Handynutzung in Brasilien
Auf mehreren Nummern erreichbar: In Brasilien verfügt jeder Einwohner im Durchschnitt über 1,3 Mobiltelefone.Bild: Antonio Scorza/AFP/GettyImages

Die umstrittene Entscheidung des Patentamtes INPI hat eine lange Vorgeschichte. Sie geht auf einen Antrag des brasilianischen Unterhaltungselektronik-Herstellers Gradiente für die Marke "iphone" aus dem Jahr 2000 zurück - also auf einen Antrag, der gestellt wurde, lange bevor das iPhone von Apple überhaupt auf dem Markt war. Anfang 2008 bewilligte das brasilianische Patentamt Gradiente die Eintragung der Marke. Fast fünf Jahre später, am 18. Dezember 2012, brachte der brasilianische Hersteller ein Modell unter dem Namen "Gradiente iphone" auf den Markt. Apple beantragte die Eintragung seiner Marke beim brasilianischen Patentamt erst 2007.

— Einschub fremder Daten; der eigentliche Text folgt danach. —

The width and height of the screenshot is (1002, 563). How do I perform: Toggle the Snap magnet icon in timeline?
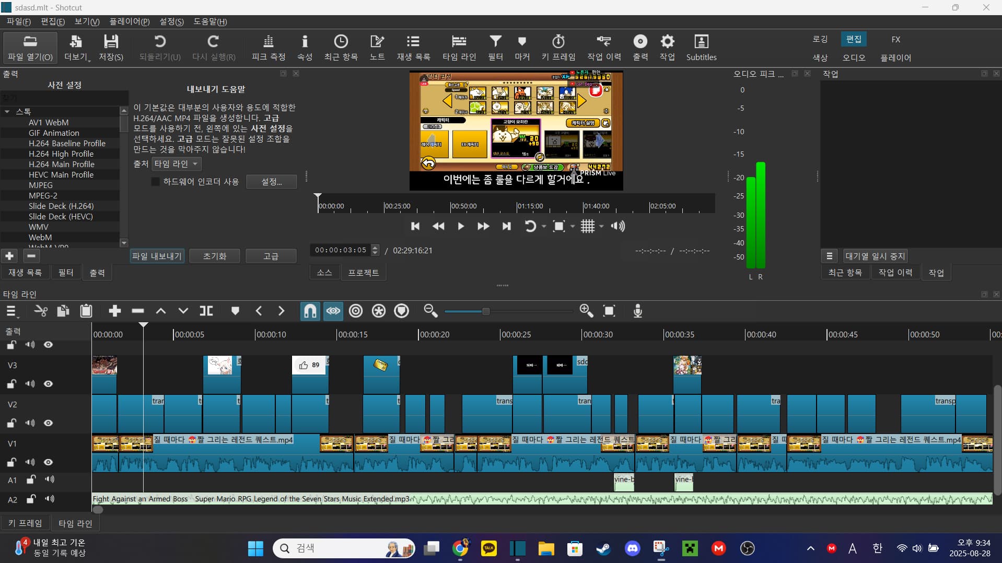click(310, 311)
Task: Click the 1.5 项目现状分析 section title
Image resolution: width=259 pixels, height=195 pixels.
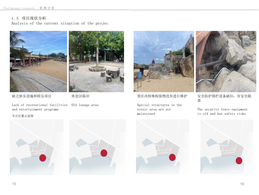Action: click(x=29, y=18)
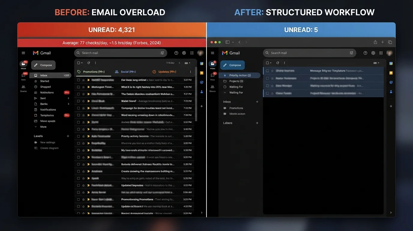The image size is (413, 231).
Task: Check the Priority activity email's checkbox
Action: click(x=78, y=136)
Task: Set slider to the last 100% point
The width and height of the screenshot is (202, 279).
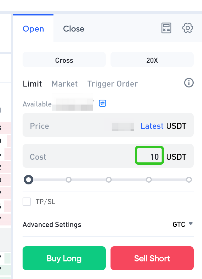Action: click(x=189, y=180)
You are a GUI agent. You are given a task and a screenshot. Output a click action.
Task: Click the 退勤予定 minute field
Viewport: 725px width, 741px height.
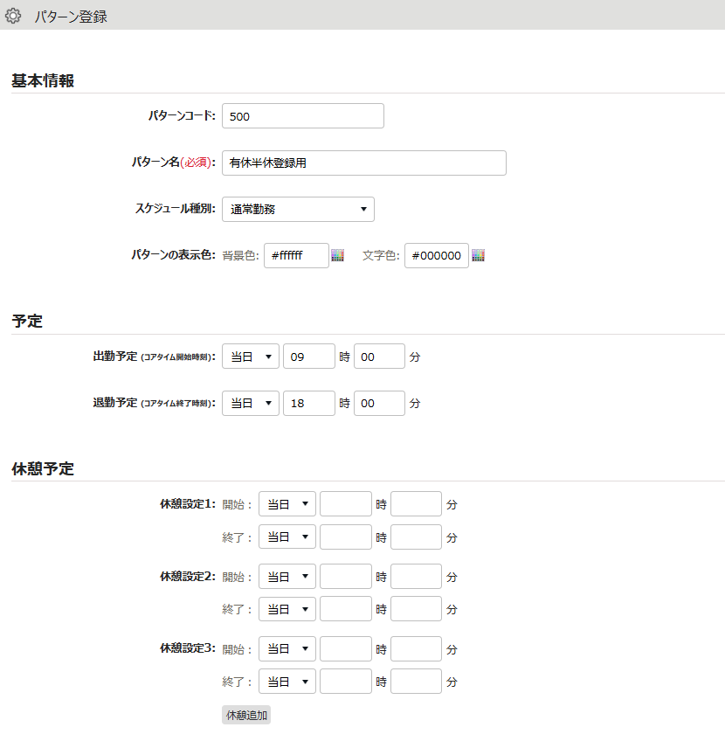379,403
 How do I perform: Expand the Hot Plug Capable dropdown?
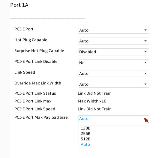click(114, 41)
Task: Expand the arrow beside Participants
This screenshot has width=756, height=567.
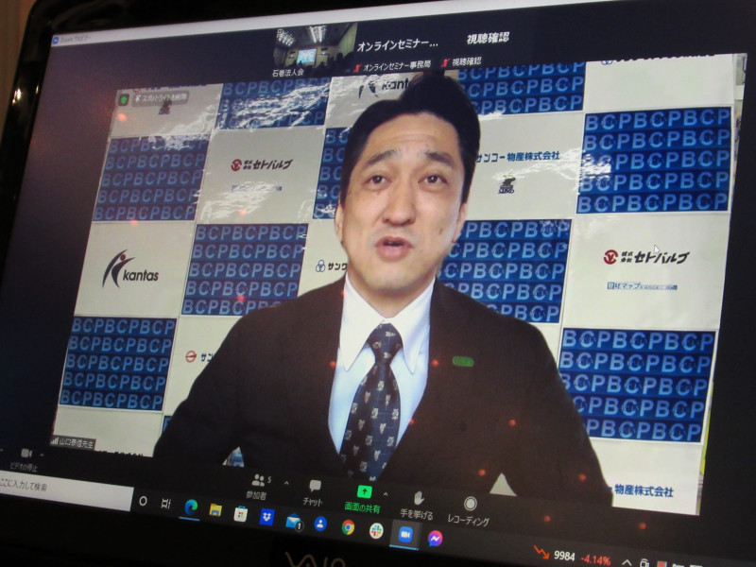Action: pos(285,482)
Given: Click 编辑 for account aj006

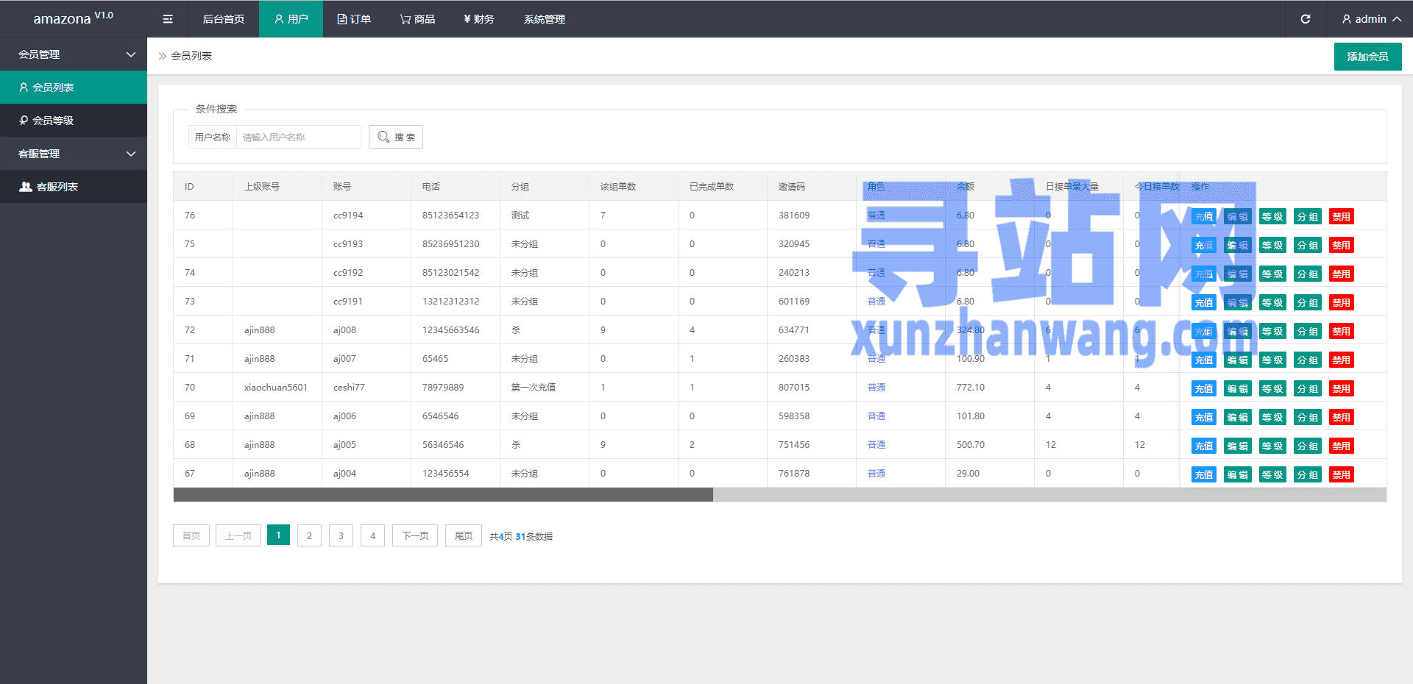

Nach dem brasilianischen Patentrecht muss die geschützte Marke spätestens innerhalb einer Frist von fünf Jahren nach der bewilligten Eintragung auf den Markt kommen. Apple wirft der brasilianischen Konkurrenz nun einen "Pseudo-Gebrauch" der Marke vor. "Es ist uns kein Fall bekannt, in dem ein wichtiges Produkt erst fünf Tage vor Weihnachten auf den Markt gebracht wird", heißt es dazu in einer Erklärung der Anwaltskanzlei Dannemann, Siemsen Bigler& Ipanema Moreira, die Apple vertritt. Der Gebrauch des Markennamens "iphone" durch die brasilianische Firma Gradiente sei "unrechtmäßig".

Brasilien Gradient iPhone
So sieht das "iphone" der brasilianischen Firma Gradiente aus, das mit Apple konkurriert.Bild: picture-alliance/AP

Nach dem Einspruch von Apple ist Gradiente nun verpflichtet, in den nächsten 60 Tagen nachzuweisen, dass die Marke innerhalb der gültigen Frist genutzt wurde. Konkurrent Gradiente wiederum könnte vor Gericht ein Verkaufsverbot von Apple Handys unter dem Namen "iPhone" erwirken.

Wachstumsregion Lateinamerika

Nach Einschätzungen von Experten wird der Patentstreit vermutlich auf einen Vergleich zwischen den beiden konkurrierenden Unternehmen hinauslaufen. "Alle wissen, dass die Marke iPhone zu Apple gehört, auch Gradiente", stellt Analyst Bruno Freitas klar. Es läge daher im Interesse beider Unternehmen, sich außergerichtlich zu einigen. Schon in China, Mexiko und den USA habe Apple den Unternehmen, mit denen es sich im Patentstreit befand, eine Zahlung angeboten, um sich das Recht auf seine Marke zu sichern. Brasilien sei für Apple ein strategisch wichtiger Markt.

Wie wichtig der brasilianische Markt für die amerikanische Kultmarke ist, zeigen de Weichenstellungen aus dem vergangenen Jahr. Anfang 2012 wurde der Brasilianer Anderson Teixeira, der zuvor zehn Jahre bei dem Hersteller Sony Ericsson unter Vertrag war, zum neuen Lateinamerika-Chef bei Apple ernannt. Zugleich kündigte die taiwanesische Firma Foxconn an, bis 2014 fünf neue Fabriken zur Herstellung von Komponenten für iPhones und iPads in Brasilien zu eröffnen. Brasilien ist damit das einzige Land neben China, wo Komponenten für Apple-Produkte hergestellt werden.

Noch in diesem Jahr soll in Brasilien in Rio de Janeiro der erste offizielle Apple Store eröffnet werden. Bisher werden die Premiumprodukte der Apple-Familie lediglich über die Filialen der Mobilfunkanbieter oder über den Online-Verkauf vertrieben. Viele Brasilianer kaufen ihr iPhone oder iPad sowieso lieber außerhalb des Landes, denn dies ist wesentlich günstiger. In Miami kostet beispielsweise das Basismodell des neuen iPhone 5 umgerechnet 577 Euro, während das gleiche Gerät in Brasilien für 914 Euro angeboten wird.